### CHALLENGES
(A) List every academic degree, with its year, that the Patrick Wilson article below says he earned from the University of California, Berkeley.
(B) Answer from the Patrick Wilson article below:
(i) Who was Wilson's doctoral advisor?
(ii) At which university did Wilson teach philosophy earlier in his career?
(iii) What is the School of Library and Information Studies at Berkeley now called?
(C) From the Patrick Wilson article below, reproduce word for word the passage that opens with the words containing "Academic background" and closes with "and Understanding (1960)".

### GIVEN PASSAGE

- Born: December 29, 1927 Santa Cruz, California
- Died: September 12, 2003 (aged 75) San Francisco, California
- Occupation(s): Librarian, Information science professor

Academic background
- Alma mater: University of California, Berkeley (A.B. 1949, B.L.S. 1953, Ph.D. 1960)
- Thesis: On Interpretation and Understanding (1960)
- Doctoral advisor: Benson Mates

Academic work
- Discipline: Library and information science
- Institutions: University of California, Los Angeles UC Berkeley School of Library and Information Studies
- Doctoral students: Elfreda Chatman Howard D. White

= Patrick Wilson (librarian) =

American librarian, administrator, and philosophy professor

Patrick Wilson (December 29, 1927 – September 12, 2003) was a noted librarian, information scientist and philosopher who served as a professor at the University of California, Berkeley and as dean of the School of Library and Information Studies (now the School of Information) there. Earlier in his career, Wilson taught philosophy at the University of California, Los Angeles.

==Career==
Wilson is noted within the library and information science communities for his work on the philosophical underpinnings of bibliographic control, that is, the ways in which knowledge is organized and the relationships between different documents and pieces of knowledge. He also did work on what he called "cognitive authority," which is the study of how people gain reputation and the authority of possessing knowledge in the eyes of other people.

### MATERIAL

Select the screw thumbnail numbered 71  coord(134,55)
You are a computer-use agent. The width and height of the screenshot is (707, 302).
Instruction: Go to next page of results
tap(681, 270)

### RESPONSES PER TASK
(A)
A.B. (1949)
B.L.S. (1953)
Ph.D. (1960)

(B)
(i) Benson Mates
(ii) The University of California, Los Angeles
(iii) The School of Information

(C)
Academic background
- Alma mater: University of California, Berkeley (A.B. 1949, B.L.S. 1953, Ph.D. 1960)
- Thesis: On Interpretation and Understanding (1960)